Bloco de texto
■ ■ ■ ■ ■

Espaço é justo uma dessas metáforas orientadoras, talvez a mais basal, e hoje quase ubíqua:
constrói-se a interface de tal modo que a rede é percebida pelo usuário como um espaço
topográfico (ciberespaço, virtual), com lugares (sites) onde estão reunidos as atrações e
serviços, e vias de conexão (a INTERNET seria o esboço de uma info-highway, info-bahn),
"caminhos" pelos quais locomover-se entre os sítios. O processo pelo qual um usuário
busca informações, serviços, parceiros sempre evoca o de um deslocamento, de um
percurso - a navegação, o surfing - como se fosse o próprio sujeito que, mergulhado no
circuito virtual, se movimentasse percorrendo a topografia da rede - ao invés de assistir
estático aos pedaços do material circulante na rede desfilar à sua "janela". Período de
interação na rede tende a ser vivido como uma viagem: incorporação do sujeito num outro
mundo, com lógica própria, que duplica o convencional, e que permite franca circulação
por todos os seus meandros sem esforço.
O que significa quando se diz que cada vez se desenvolvem interfaces mais "amigáveis"
(user friendly)? Desenvolvem-se programas para mediar a interação do indivíduo com a
máquina que imitam procedimentos a que este infivíduo já está familiarizado no mundo off-
line - modos nada intuitivos, diga-se de passagem, mas aos quais foram treinados e
educados por todo um longo e sofisticado processo de socialização. É na medida em que se
consegue obter "cópias", modelos análogos de situações com que o usuário está habituado a
interagir, que essas tecnologias vão construindo a sua hegemonia.

■ ■ ■ ■ ■

Dados exibidos
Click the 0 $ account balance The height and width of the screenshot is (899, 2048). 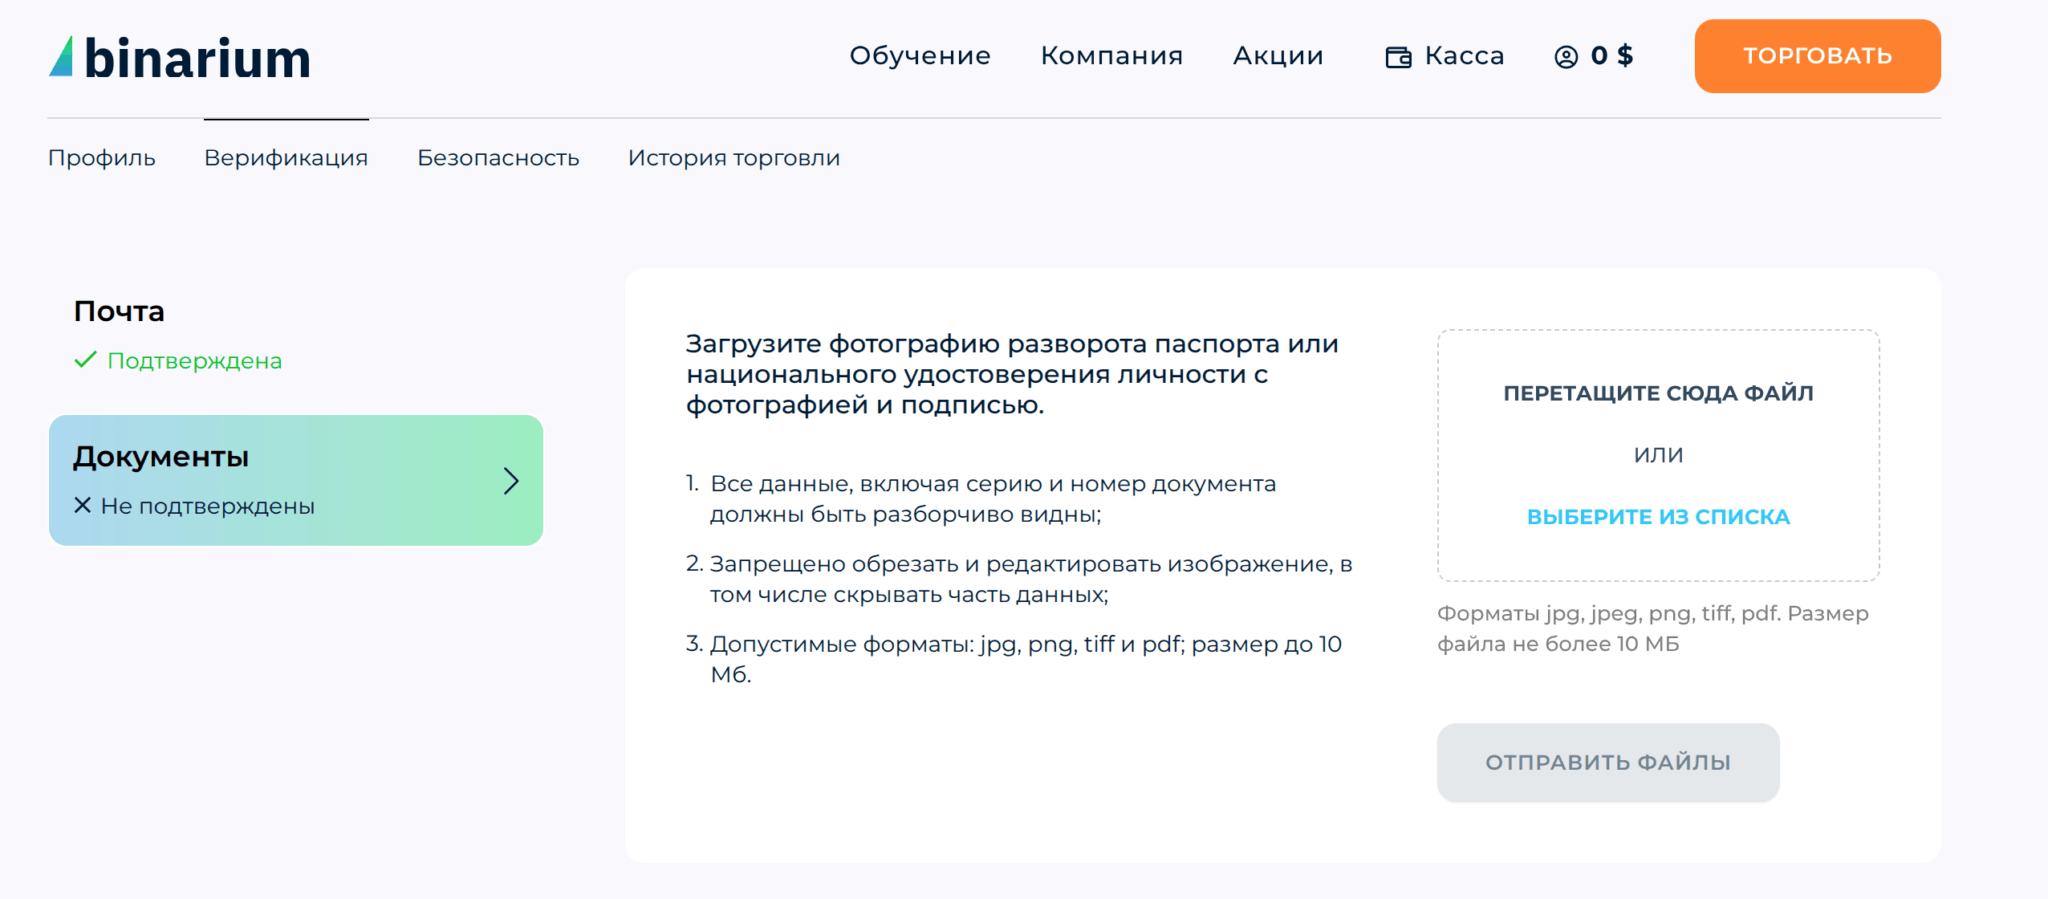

■ ■ ■ ■ ■

Objetivos
1. Responda, com base no texto sobre o espaço na rede:
(a) Qual metáfora orientadora é apontada como talvez a mais basal?
(b) Que dois nomes o texto dá ao percurso pelo qual o usuário busca informações, serviços e parceiros?
(c) Que expressão em inglês acompanha as interfaces chamadas "amigáveis"?
2. Copie do texto sobre o espaço na rede o trecho que começa em "O que significa" e termina em "a sua hegemonia.".

Resultados
1.
(a) Espaço.
(b) A navegação e o surfing.
(c) User friendly.

2.
O que significa quando se diz que cada vez se desenvolvem interfaces mais "amigáveis"
(user friendly)? Desenvolvem-se programas para mediar a interação do indivíduo com a
máquina que imitam procedimentos a que este infivíduo já está familiarizado no mundo off-
line - modos nada intuitivos, diga-se de passagem, mas aos quais foram treinados e
educados por todo um longo e sofisticado processo de socialização. É na medida em que se
consegue obter "cópias", modelos análogos de situações com que o usuário está habituado a
interagir, que essas tecnologias vão construindo a sua hegemonia.